## THE TASK
Return each line in the records below that includes "agent".
+++++
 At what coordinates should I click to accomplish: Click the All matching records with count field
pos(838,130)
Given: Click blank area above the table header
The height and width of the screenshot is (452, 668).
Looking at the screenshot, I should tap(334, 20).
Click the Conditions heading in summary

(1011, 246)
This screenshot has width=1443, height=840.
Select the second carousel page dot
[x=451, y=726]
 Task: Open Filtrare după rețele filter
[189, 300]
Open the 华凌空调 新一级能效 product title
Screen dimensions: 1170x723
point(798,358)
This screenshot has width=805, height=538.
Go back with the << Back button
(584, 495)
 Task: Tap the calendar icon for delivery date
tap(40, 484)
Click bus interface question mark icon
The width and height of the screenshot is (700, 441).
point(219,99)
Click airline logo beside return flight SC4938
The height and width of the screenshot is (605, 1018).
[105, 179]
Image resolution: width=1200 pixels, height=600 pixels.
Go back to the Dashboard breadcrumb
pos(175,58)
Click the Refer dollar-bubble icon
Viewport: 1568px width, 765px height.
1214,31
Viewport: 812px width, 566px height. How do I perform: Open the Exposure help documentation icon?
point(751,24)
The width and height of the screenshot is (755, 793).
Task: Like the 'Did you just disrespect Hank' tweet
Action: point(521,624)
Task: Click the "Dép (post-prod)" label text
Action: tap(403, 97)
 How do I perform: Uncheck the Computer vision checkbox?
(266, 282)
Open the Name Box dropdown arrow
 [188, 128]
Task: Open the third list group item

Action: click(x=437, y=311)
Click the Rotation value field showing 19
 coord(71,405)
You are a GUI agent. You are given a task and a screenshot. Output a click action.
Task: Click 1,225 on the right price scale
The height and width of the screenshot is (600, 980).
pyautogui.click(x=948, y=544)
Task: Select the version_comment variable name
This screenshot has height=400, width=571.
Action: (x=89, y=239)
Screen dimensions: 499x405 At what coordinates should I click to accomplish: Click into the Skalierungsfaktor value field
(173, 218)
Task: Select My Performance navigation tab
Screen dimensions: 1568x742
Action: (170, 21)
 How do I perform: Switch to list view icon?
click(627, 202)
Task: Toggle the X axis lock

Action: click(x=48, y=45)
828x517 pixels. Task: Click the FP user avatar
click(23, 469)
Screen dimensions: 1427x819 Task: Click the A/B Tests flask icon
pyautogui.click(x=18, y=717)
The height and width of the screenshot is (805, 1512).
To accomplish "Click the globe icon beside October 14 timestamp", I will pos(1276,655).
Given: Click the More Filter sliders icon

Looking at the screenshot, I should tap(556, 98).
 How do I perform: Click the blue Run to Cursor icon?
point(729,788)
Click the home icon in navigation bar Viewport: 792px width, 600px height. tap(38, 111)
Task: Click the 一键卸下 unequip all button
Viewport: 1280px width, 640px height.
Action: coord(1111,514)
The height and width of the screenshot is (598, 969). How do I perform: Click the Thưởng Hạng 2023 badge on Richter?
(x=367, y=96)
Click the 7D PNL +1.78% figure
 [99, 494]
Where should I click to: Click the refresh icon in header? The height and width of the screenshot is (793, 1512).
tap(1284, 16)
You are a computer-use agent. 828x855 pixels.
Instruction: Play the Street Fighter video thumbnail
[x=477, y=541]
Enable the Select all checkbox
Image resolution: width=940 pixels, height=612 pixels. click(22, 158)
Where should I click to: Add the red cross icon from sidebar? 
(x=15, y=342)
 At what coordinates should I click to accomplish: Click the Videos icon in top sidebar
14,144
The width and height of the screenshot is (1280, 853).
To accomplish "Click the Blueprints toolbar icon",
+++++
## RESULT
You are a GUI agent. You are given a task and a screenshot. Output a click action.
You are a computer-use agent. 828x855 pixels.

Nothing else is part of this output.